An abandoned beaver dam with new vegetation growing
from the built up sediment within.
Benefits to Other Species
In addition, the large areas of wetland that dams create reduce erosion damage and improve biodiversity. By slowing the flow of rivers and streams, beaver dams boost sediment deposition, a natural filtration system that removes potentially harmful impurities from the water. Increased sedimentation also brings more nutrients to the soil in and around the water resulting in abundant and healthy aquatic and riverside vegetation. Small aquatic animals such as larval fishes and frogs, in turn, use this vegetation as shelter, and of course herbivores use these plants as a food source. Beaver ponds provide refuge and habitat for waterfowl, wading birds, fish, amphibians, turtles, and aquatic mammals. Eventually, the buildup of sediment around the dam becomes too great overtime and the resident beaver colony is forced to move on. The abandoned, silted-up beaver dam creates the basis for a rich, new ecosystem, developing into a wetland meadow whose soil, enriched by decaying plant matter and beaver feces, support reeds, sedges, and eventually large trees. Also, trees that are drowned by rising water levels caused by beaver dams become ideal nesting sites for birds such as owls and woodpeckers.

Canal Building
Of all the construction activities carried out by beavers, canal building is the least complex. They use their hands to loosen mud and sediment from the bottom of shallow streams and marshy trails, pushing it out of the way to the sides. The resulting channels enable the beavers to stay in the water while moving between ponds and feeding areas. This behavior occurs more often in summer when water levels are low. Other aquatic animals benefit from this activity as it can be a lifeline during drier periods. When one pond dries up, they can use the beaver channels to travel to another.

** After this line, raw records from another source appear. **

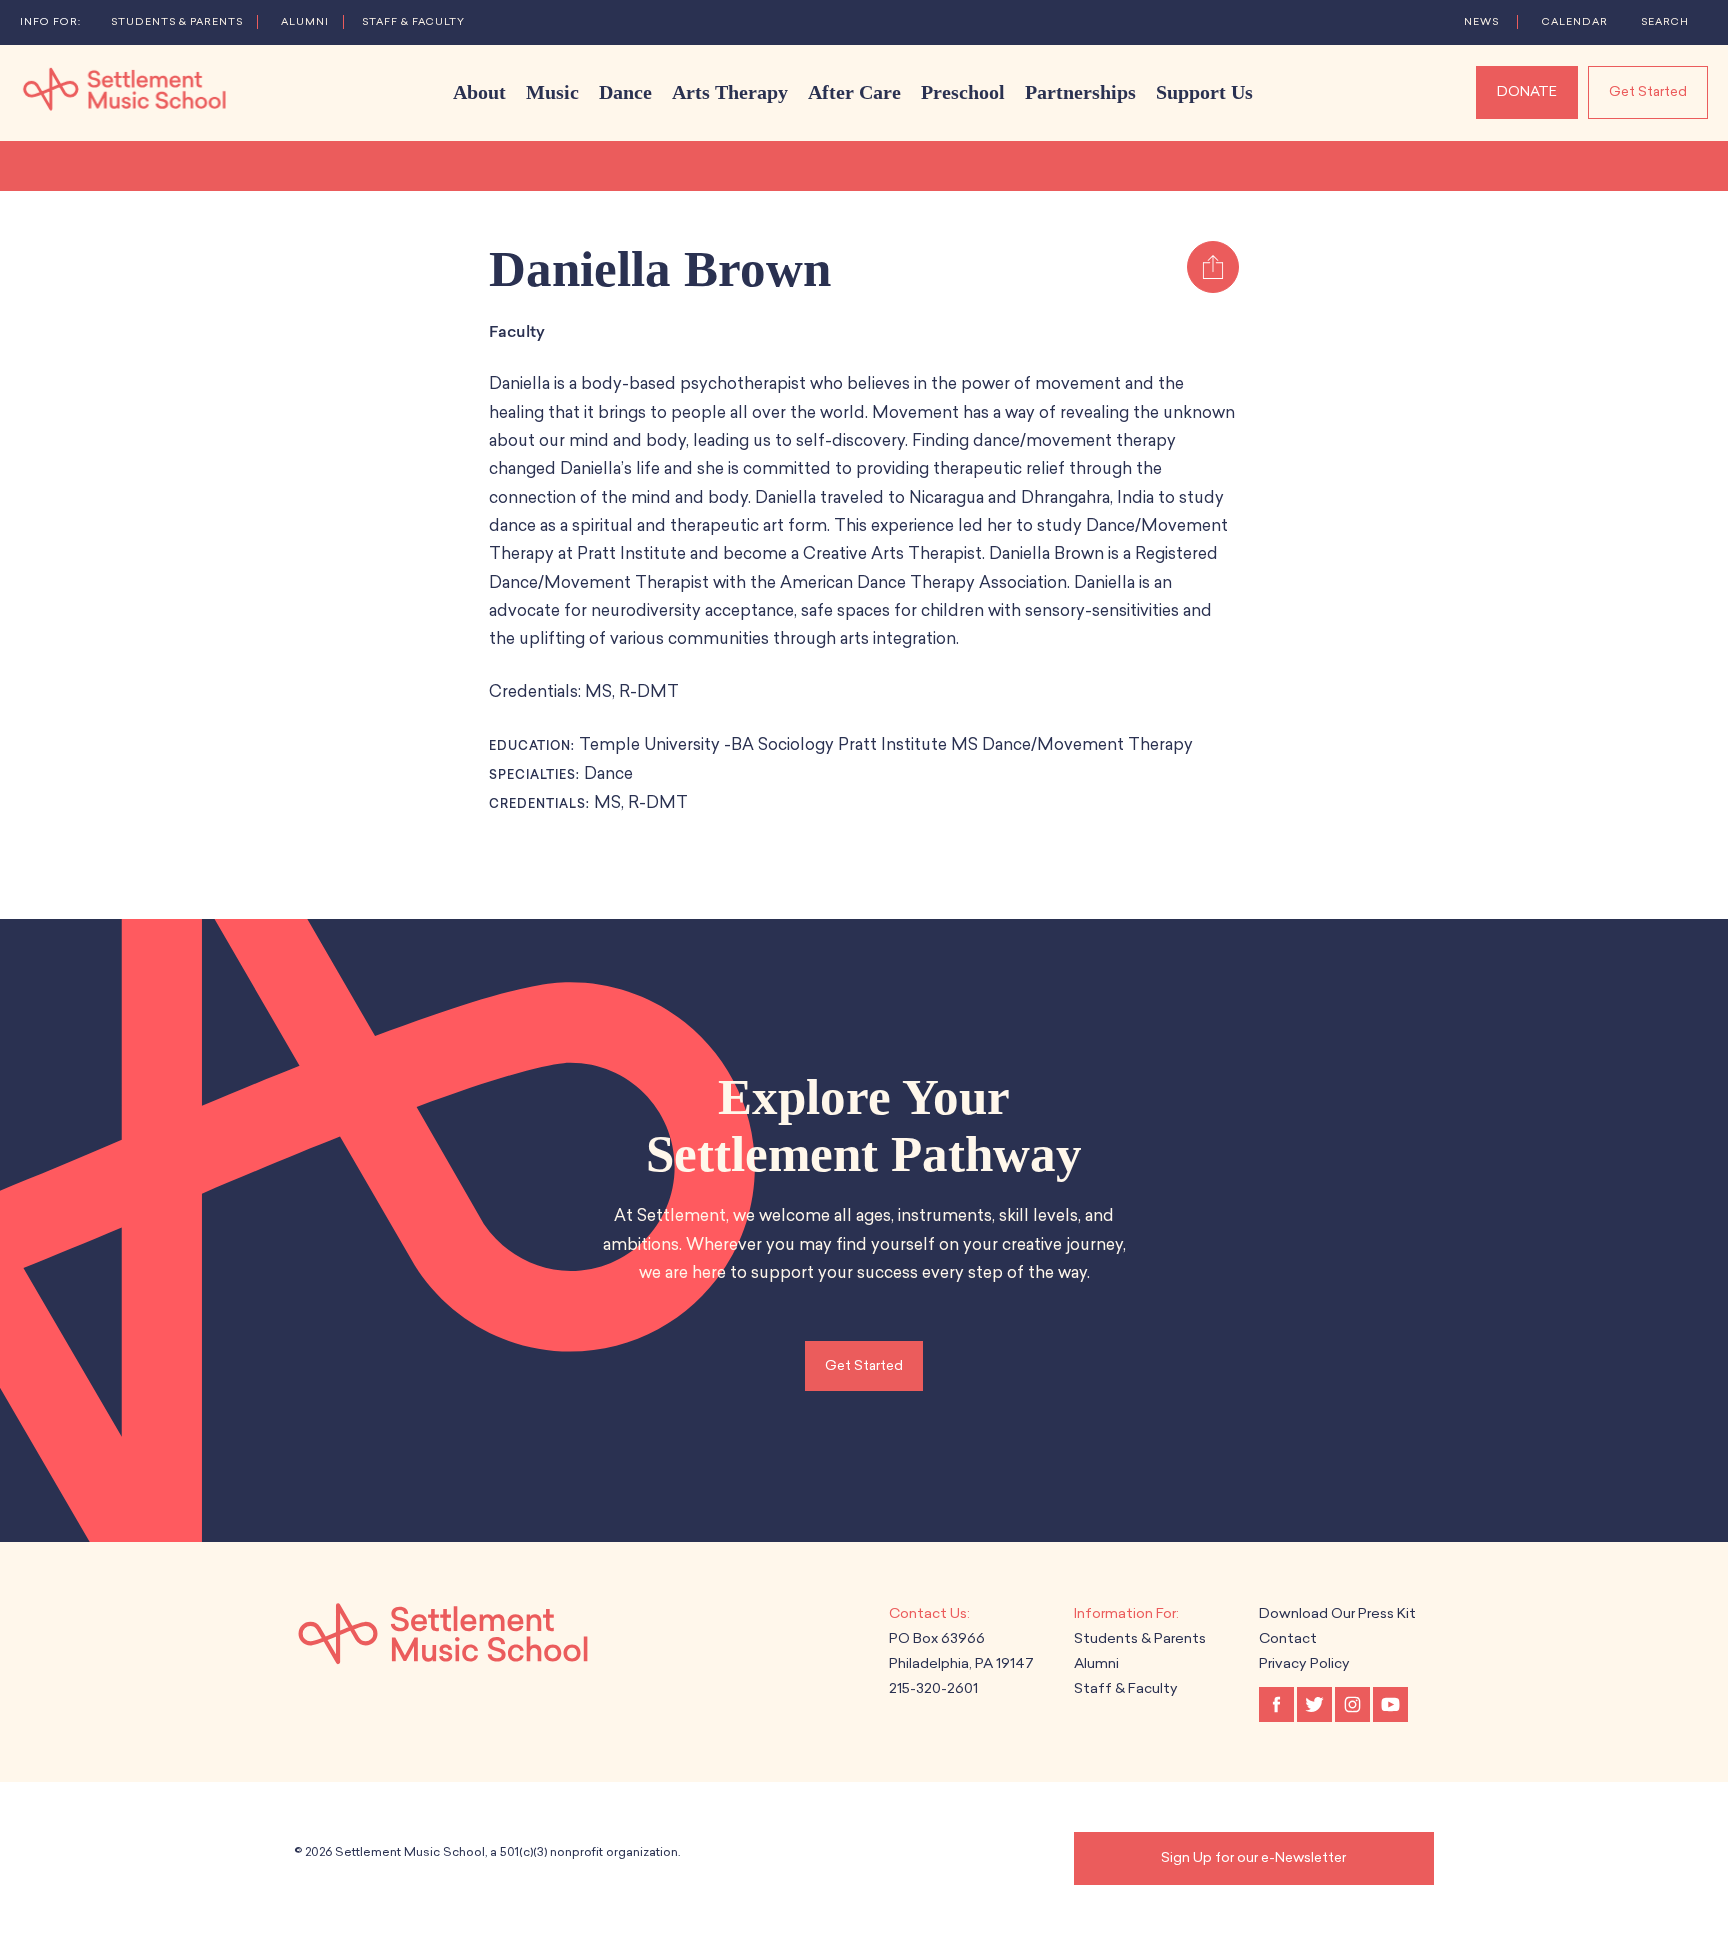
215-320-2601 (933, 1688)
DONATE (1527, 91)
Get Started (1648, 91)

An example of a beaver lodge.
Burrowing Activity
Beavers are highly efficient diggers, usually excavating multiple burrows within the family territory. Hollowed into the bank of a stream or pond, a burrow may be a single tunnel or a whole maze ending in one or more chambers. In many beaver habitats, beaver families use burrows as the primary residence. Abandoned beaver burrows can in turn, be utilized by other animals such as otters or minks. 

Beaver Lodges
Alternative riverside accommodation is provided by the lodge, a conical pile of logs and branches sited on the bank or isolated in the middle of a beaver pond. Lodges average 3-4m (10-13ft) in diameter, with rooms measuring 1-2m (3.3-6.6ft), and always incorporates a living chamber above water level. Sometimes there is also a dining area nearer the water. The entrance to the lodge is underwater out of sight of potential predators and usually includes a back exit. Occasionally, aquatic birds will set up their nests on top of beaver lodges, taking advantage of the structure's high vantage point and distance from the shore and any terrestrial predators. 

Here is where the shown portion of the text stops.